Grover Cleveland won that election, and many young Republicans were OK with that, because he was seen as a reformer. Nevertheless, as party loyalists, Roosevelt and Lodge campaigned for Benjamin Harrison in 1888, and Harrison lost the popular vote but won in the Electoral College. Harrison appointed Roosevelt to the Civil Service Commission, where, to the horor of both parties, he began to ruthlessly clear out the dead wood while insisting on examination and experience on the part of applicants. He, even more than Lodge, had become the despair of the party. This feeling increased when Grover Cleveland returned to the White House in the 1892 election, and retained Roosevelt in his job.

For whatever anyone may allege against William McKinley, he was an honest man, and Roosevelt and Lodge campaigned vigorously and effectively for him in 1896. Roosevelt's pay-off was to be appointed Assistant Secretary of the Navy (he was always interested in naval affairs--his first book was The Naval War of 1812, the standard work on the subject to this day). The Secretary, Mr. Long, was a weak reed, and was more than happy to leave the running of the department to Roosevelt. Roosevelt had already secured a promise that if war broke out with Spain, he would be allowed to resign his position and take a commission in the army. (He was Theodore Roosevelt Jr.--Theodore Roosevelt Sr. had married Martha Bulloch of Georgia, and so did not take a commission during the Civil War out of regard for his wife's feelings. One of his uncles was a Confederate States naval officer in England who worked to acquire ships there, and a younger uncle was an officer under Rafael Semmes, who commanded one of those ships, CSS Alabama. After the war, they stayed in Liverpool, and the family would travel there to visit them. Theodore Jr. idolized his uncles. Many biographers believe that that is why Roosevelt was so bellicose before the Spanish War.
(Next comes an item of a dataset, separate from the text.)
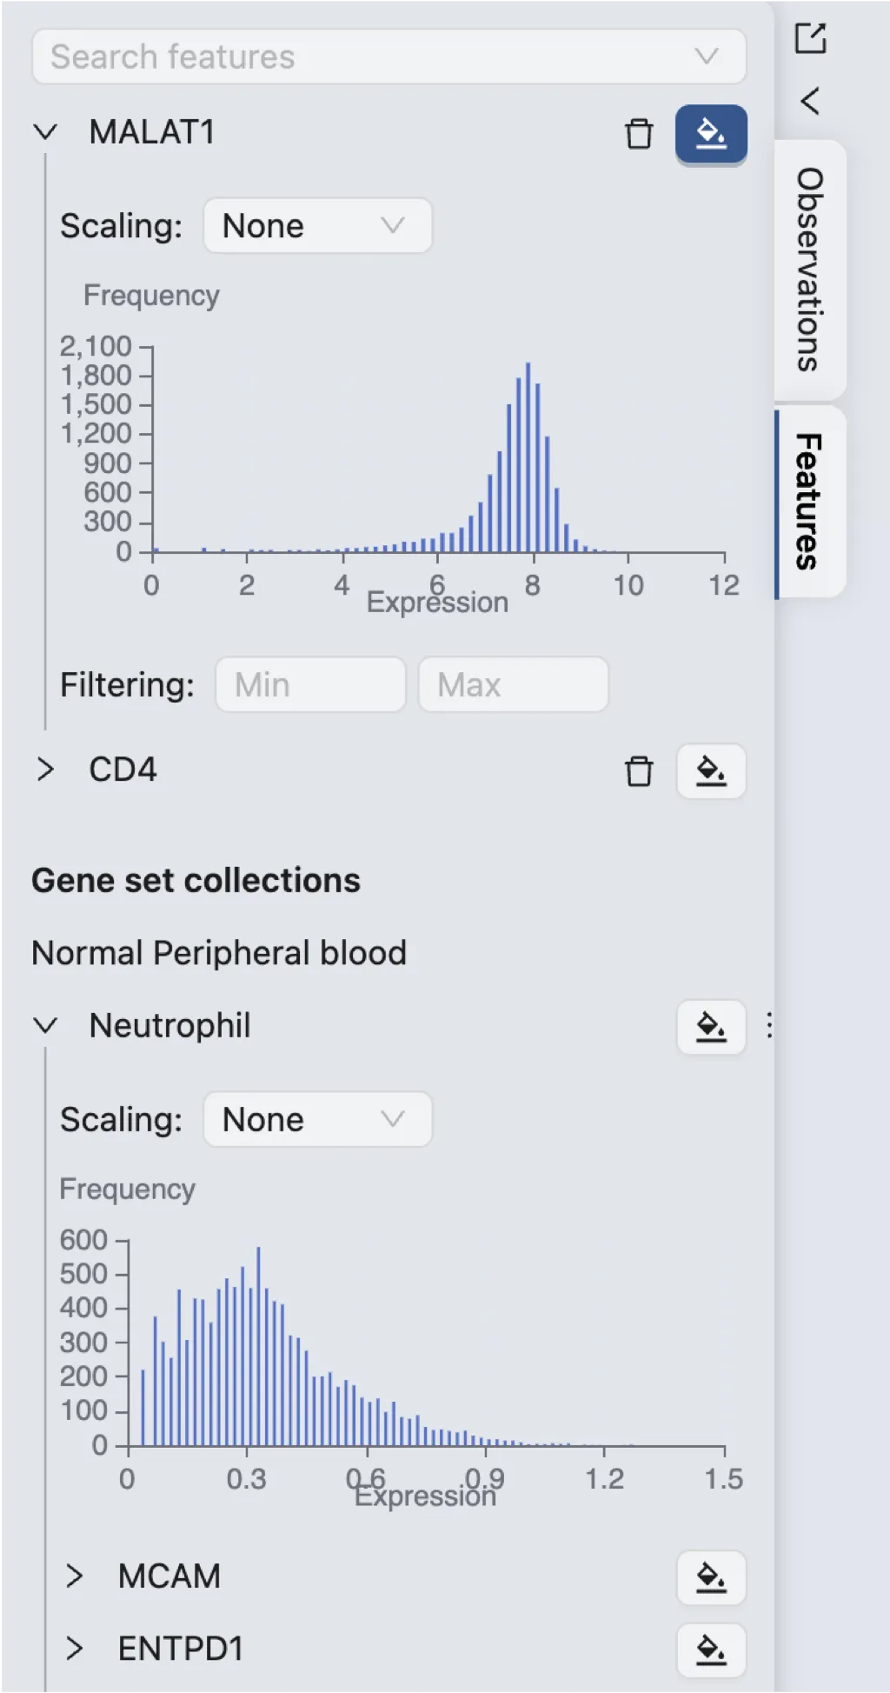Open Neutrophil Scaling dropdown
I personally believe that his experience of the Spanish War drained that bellicosity from him.)

McKinley's physician was Leonard Wood of the Army. McKinley would often chide Wood by asking him: "Well, Leonard, have you and Theodore declared war on Spain yet?"--to which Wood would respond something to the effect of "No sir, but we're hoping you will soon." After the Maine incident, Secretary Long left the office for the afternoon, and Roosevelt fired off a series of telegrams to concentrate all available naval forces on the Gulf coast of Alabama and Florida, and to rush supplies to those ports. He then tendered his resignation, and helped to raise the First United States Volunteer Cavalry regiment--the "Rough Riders." Leonard Wood was given command as the Colonel, and Roosevelt was his executive officer with the rank of Lt. Colonel. In Cuba, Wood was given command of the brigade, Roosevelt taking command of the regiment. He was in command when Kettle Hill and San Juan hill were taken. That lead to the collapse of the Spanish, as San Juan hill dominated Santiago de Cuba, the capital.
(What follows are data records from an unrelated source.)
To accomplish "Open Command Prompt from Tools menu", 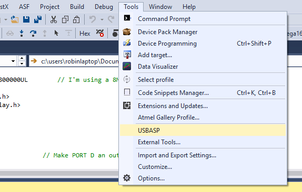I will [x=203, y=19].
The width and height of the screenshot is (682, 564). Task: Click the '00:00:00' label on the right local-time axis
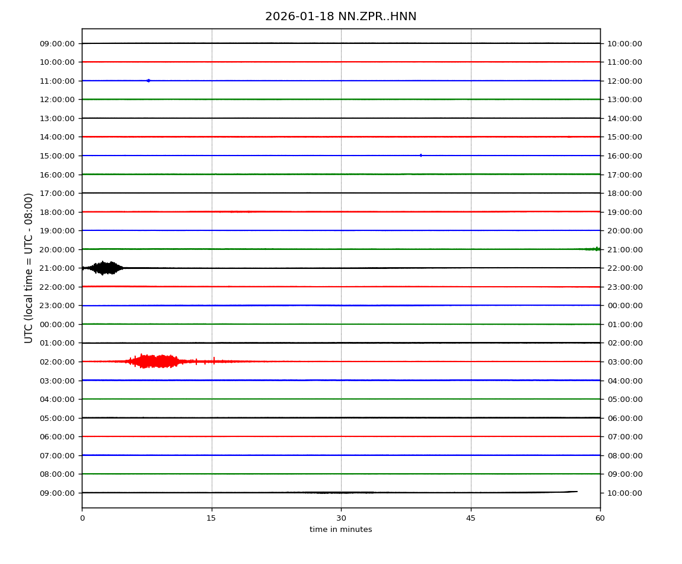624,305
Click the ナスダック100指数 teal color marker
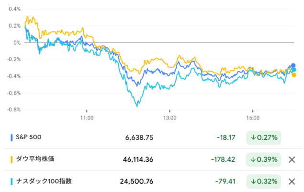 [11, 181]
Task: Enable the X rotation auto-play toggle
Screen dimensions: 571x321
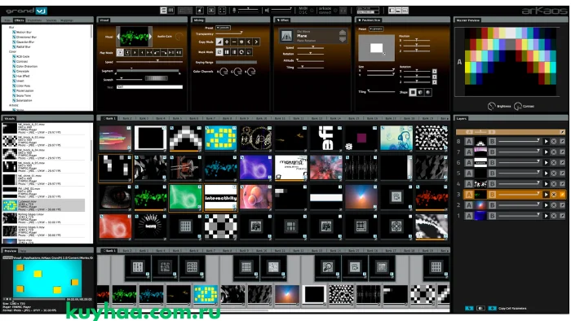Action: (435, 71)
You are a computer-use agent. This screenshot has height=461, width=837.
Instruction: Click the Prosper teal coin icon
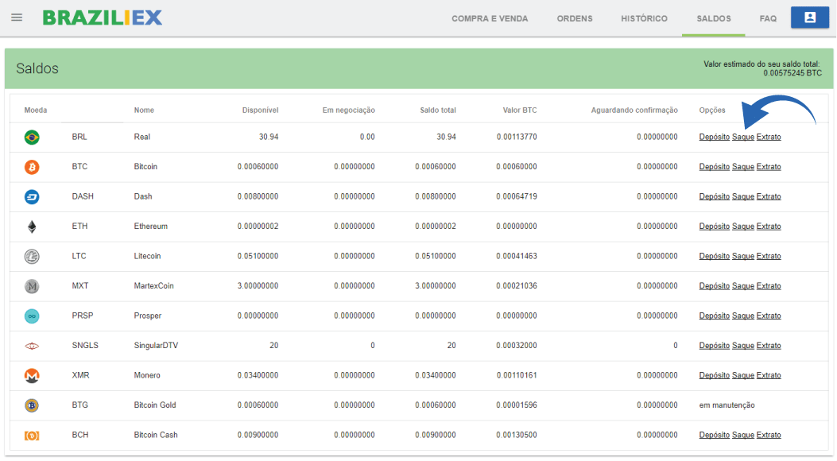[x=32, y=316]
After the war, Roosevelt was a shoe-in for the office of Governor of New York, once again, to the despair of the Republican powers that were. He immediately set out to root out corruption and "machine politics." The political boss of New York, Thomas Platt, wanted him out of New York, and managed to get him tapped as McKinley's running mate in 1900.

Men like Roosevelt and Lodge felt the party of Lincoln should work for the good of the common man, and should end corruption and machine politics. As President, he became the "trust buster" on the principle that corporations were robbing the common man. He groomed William Taft as his successor, and broke the rule about statesmen standing aloof from campaigns, assuring Taft's election.

But Roosevelt became convinced that Taft had betrayed the principles of the progressive Republicans. So, in 1912, he ran against him as an independent. To a point, it looked as though he might win--until he was shot. Although he survived the assassination attempt, he lost his shot at the White House. The result was that he siphoned off votes from Taft, and Woodrow Wilson won. (Even after being shot, Roosevelt came in second in the popular vote, but Wilson buried the other three runners in the Electoral College.)

The powers of the Republican party decided "never again." Young progressive Republicans were ruthlessly weeded out of the party. Anyone wanting a career in the party would have to toe the party line or leave. There have been "moderate" Republicans since that time, but no more progressive Republicans.
0 Replies
 
FreeDuck
 
  1  
Reply Mon 16 Apr, 2012 09:10 am
@raprap,
raprap wrote:

This may be a sign of where we're going
Westin Florida


Guns don't kill people. Skating and dancing kills people.
Setanta
 
  1  
Reply Mon 16 Apr, 2012 09:13 am
@FreeDuck,
Wait . . . skating too ? ! ? ! ?
FreeDuck
 
  3  
Reply Mon 16 Apr, 2012 09:24 am
@Setanta,
Apparently skating is a gateway activity to dancing.
Setanta
 
  1  
Reply Mon 16 Apr, 2012 09:41 am
@FreeDuck,
Maybe somebody should check out bicycles and tricycles, too . . .
0 Replies
 
FreeDuck
 
  3  
Reply Mon 16 Apr, 2012 09:10 pm
From another thread, where further discussion would have derailed the topic, with respect to taxes
Finn dAbuzz wrote:

Now that it's been proven that the funds provided by the Buffet Rule are a relative drop in the bucket, he and his minions have had to shift their argument to the fairness of the matter.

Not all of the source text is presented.